In anthropological-speak it also alludes to the notion that 'consciousness' is, initially, a seeming emergent-trait of biology (emanates from) and then proceeds (with guidance from 'The One') to become a fully-liberated individualized creative consciousness which has its existence in eternity. As such, the human being is a 'pod of God' capable of miraculous transformations. The metaphor is caterpillar-butterfly.

After that (Ah-Ha) The Great Work is to go about getting free of the weighty attributes of the physical form by being ever mindful of 'The One' and surrendering to the mediations of 'The One' by becoming like 'water'. ('Water to wine' is also applicable).

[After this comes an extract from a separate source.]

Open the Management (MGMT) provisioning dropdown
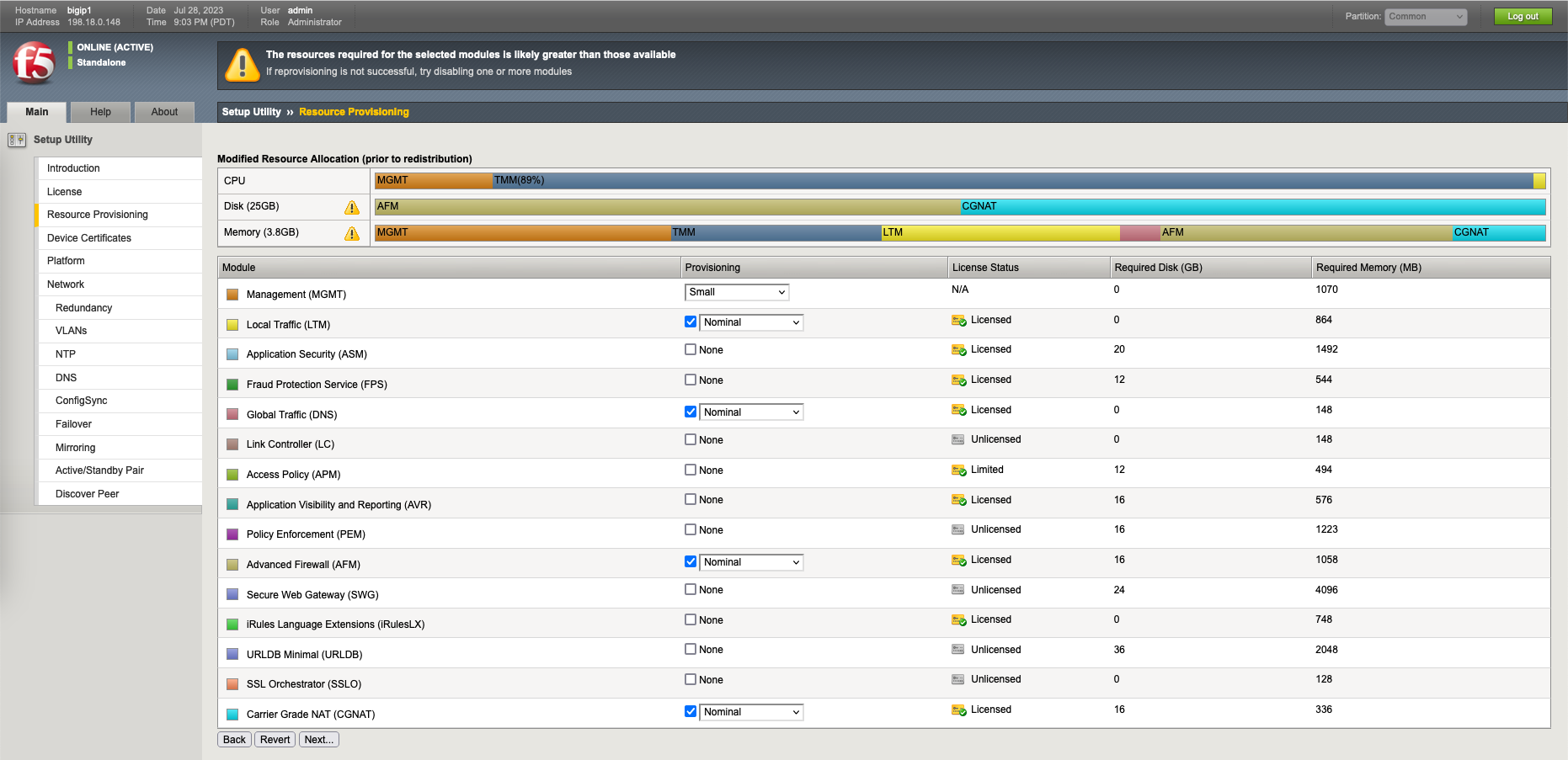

I believe that all of the urn-images in the text (link in Ghislain's originating post) represent the human body and the human figures inside of the urns represent states-of-consciousness. I also believe that prime-matter (?) is represented, by the author, by the urn without any apparent contents; the text description of this urn is also quite telling (5th chapter).

Anyhow, this is all opinion based upon the content of the writing, but nevertheless it provides a 'lens' through which one can interpret The Donum Dei which seems to imply that practical alchemy is the precursor of inner-alchemy.


solomon levi
07-14-2009, 05:43 PM
Hi Play Dough!
I really enjoyed your post!

07-14-2009, 06:22 PM
Hi Play Dough!
I really enjoyed your post!

Thank you, solomon levi!
It was your post (2nd from top) which started the synapses firing and aided significantly in connecting the dots to arrive at a thesis.
It was you who provided the inspiration and a few 'key words' that started the knot unraveling.
Nevertheless, you are most welcome, my brother.

08-15-2009, 03:25 PM

So I read the text, a beautiful discription, of the alchemistic process.

The pictures are not drawn in a way, that the Text touch me or open the mind.

So you want some enlightment about it.

The text points out, like others so often, to open ones heart and mind for the
processes in nature, meditate on them and bring it in our own alchemistic work.

This was just plain saying, what I realy believe is, that you search, what is the
"Donum Dei" how can we recieve it and how will we notice it.

Just looked at your first question again, this needs another answer, which has nothing to
do with the text, but since I have to work in a few minutes, this has to wait.